This is an unauthorized excerpt from a book on the music genius, I was asked to translate a sample chapter and then told that the book was already published... in any event, here it is-- in case this is of use to someone somewhere...
Shree
Here, take this tanpura
Ma Annapurnadevi was born in Maihar on *Chaitra Sud
Poonam*, Hanuman Jayanti (by the Indian almanac), or April 23, 1929. Ma’s
mother’s name was Madina begum. Those days, Baba was touring Europe with Pandit
Uday Shankar’s dance troupe. (Pandit Uday Shankar was Pandit Ravi Shankar’s
elder brother). Baba was the guru of the
King of Maihar, Raja Brijnathsinh; and a musician at his court. As was
customary in those days, Rajaji was informed about this auspicious child birth.
He promptly named the child Annapurna.
When Baba returned from his tour, *Maulviji*, the
priest, advised that regardless of the name that Rajaji had given the child,
they’d have to give her a name in accordance with Islam as well. Baby Annapurna
was thus also named Roshanara.
When Annapurna was about seven years old, one
evening she was playing a game of hopscotch with her friends. Her elder
brother, Ali Akbar Khan, was being taught the sarod by Baba. As usual, Baba
taught Ali Akbar a sequence of notes, and asked him to play it repeatedly so as
to perfect the sequence till such time that he returned from the bazaar. Ali
Akbar attempted to play the piece he’d just been taught. Annapurna rushed in
and interrupted, saying, “Baba didn’t teach it this way.” Then the seven
year-old sang out the sequence of notes perfectly. Ali Akbar was stunned, and
Annapurna continued to repeat the notes, waiting for a reaction from her
brother.
Baba had left for the bazaar, that’s true, but he’d
returned mid-way because he’d forgotten his purse. Just about the time when
Annapurna was correcting Ali Akbar’s rendition of the notes by singing them
out, Baba had stepped into the house.
At Baba’s home, an unwritten rule prohibited
teaching girls from the family to sing. The reason was emotional—not that the music
devotee Baba believed in social restrictions, or that he believed that women
ought to be kept away from this knowledge. But a sad event in Baba’s past was
responsible for this decision.
Baba had an elder daughter, Jahanara, and he’d
taught her to sing; she had a melodious voice. While seeing her away to her
in-laws after her wedding, Baba had gifted her a tanpura so that she could
continue with her music training. However, the family that she’d been married
into was quite orthodox and traditional, with no respect for music or the arts,
and it was unacceptable for women of their household to pursue music. They
burnt the tanpura that Baba had presented her. Jahanara died a few years later,
of JALODAR (technical term).
This emotional trauma affected Baba deeply. He
decided that he’d give Annapurna everything-- but music. Under no circumstances
must she meet the same fate as her sister when she grew up and got married.

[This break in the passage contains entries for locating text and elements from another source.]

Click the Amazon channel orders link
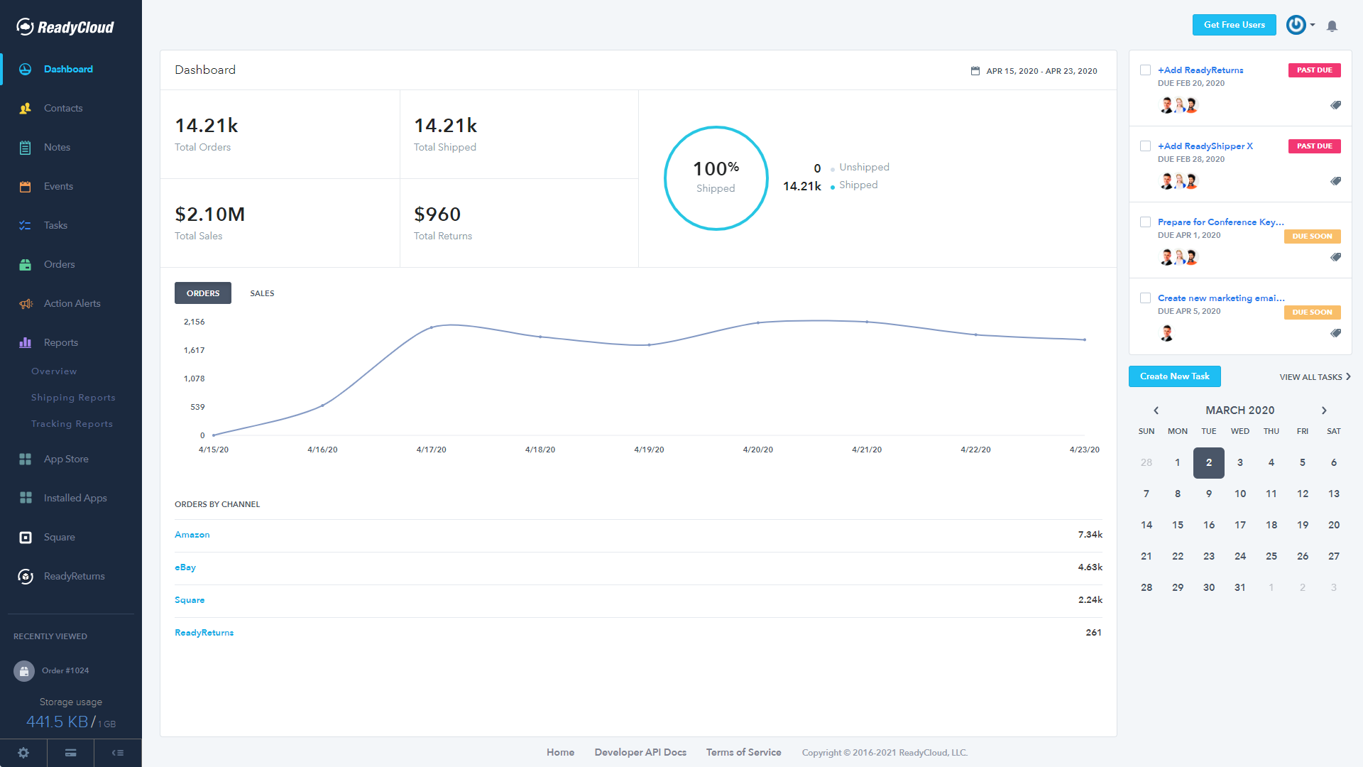 click(x=191, y=534)
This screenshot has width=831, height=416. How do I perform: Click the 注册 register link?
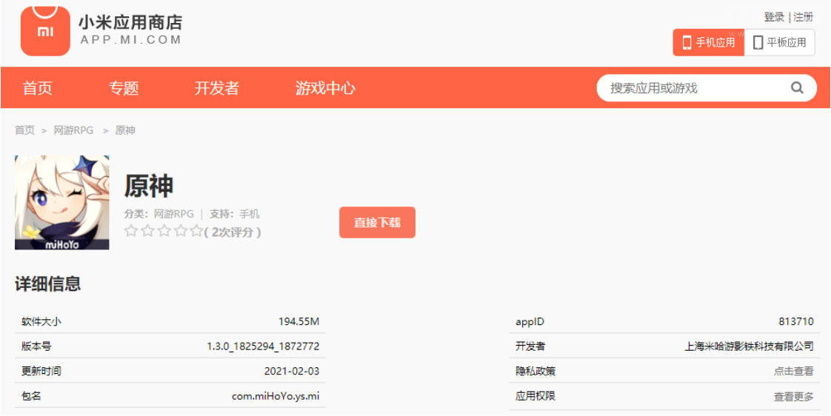tap(804, 17)
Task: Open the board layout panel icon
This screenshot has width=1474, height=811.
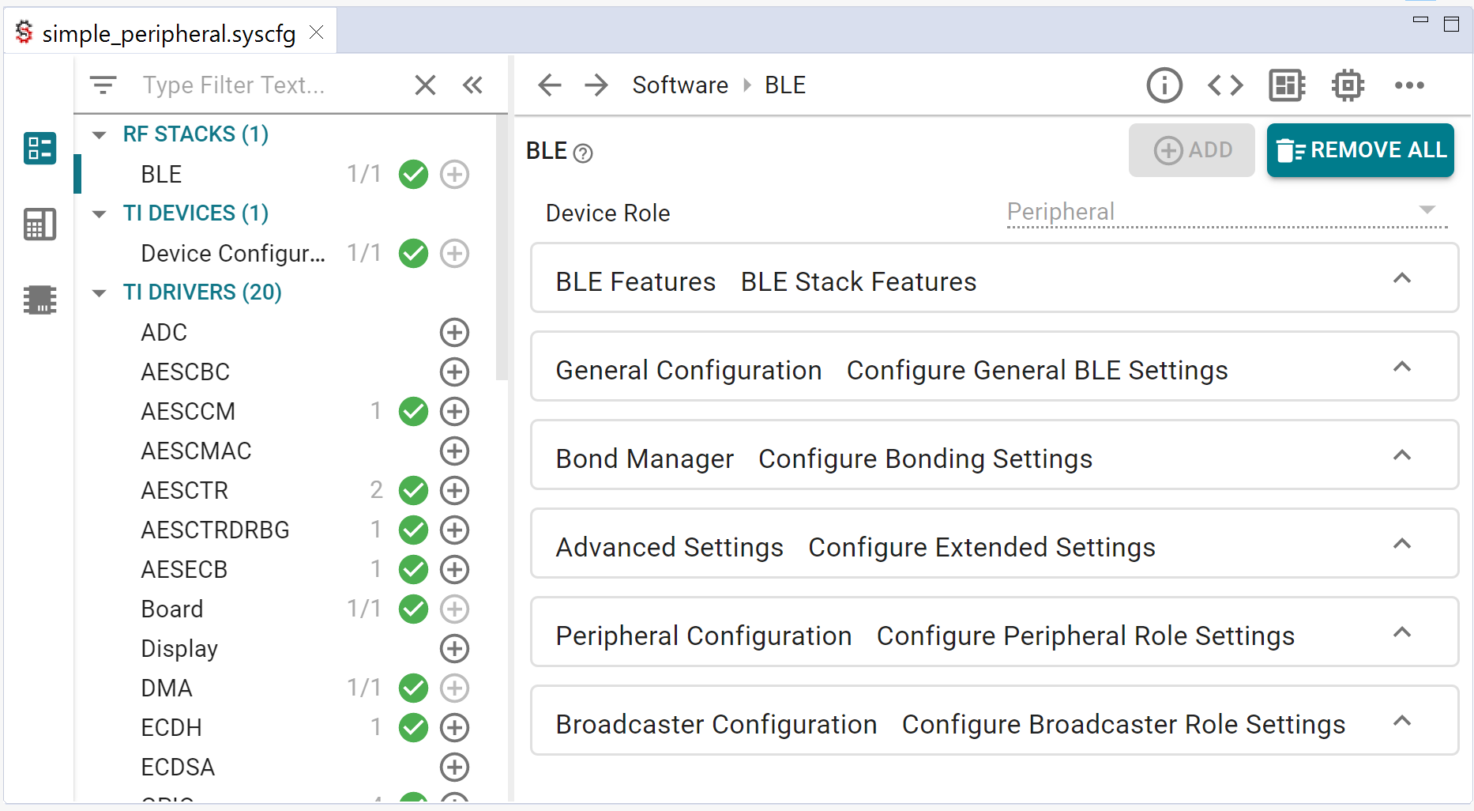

Everyone in the household knew this decision.
Envision this scene—Ali Akbar, intently trying to
play the notes that his father had taught him, the child Annapurna repeating
quite casually the notes that she’d overheard, and a grim Baba standing behind
her, watching. Ali Akbar, distressed at the memory of his late elder sister,
and knowing how strict and angry his father could be, sat quietly. But
Annapurna didn’t know any of this. When Baba stepped forth, Annapurna stopped
singing and realized the gravity of her trespass.
Baba was quiet. Ma says, “He took hold of my braid,
and led me to the next room. Then Baba placed a tanpura in my hands and asked
lovingly, ‘Will you learn music?’ What could I say? He said, ‘Here, take this
tanpura.’” Thus, Annapurna’s music pilgrimage began.
Baba was distressed at the emotional trauma that his
elder daughter had to bear, but how long would it have taken the music virtuoso
to recognize the pure genius that this child had displayed? She’d sung
perfectly a difficult section of music, that too, something she’d overheard casually
while she was engrossed in playing.
For genius, it is said, the Gods themselves render
favorable circumstances and intervene to shape their fates. If it were not so,
would this soul have found its way to the musical genius’s home? Baba fathomed
the deep grasping power that Annapurna held. He thought a while and he broke
the rule he’d made, of not teaching music to women from his household.
This handing over of the tanpura was Annapurna’s
*vrat-diksha*, her solemn initiation to a lifetime of music. That game of
hopscotch,too, was destiny. Baba did not have to search far for his successor,
his custodian of his knowledge. The Gods had taken care of this.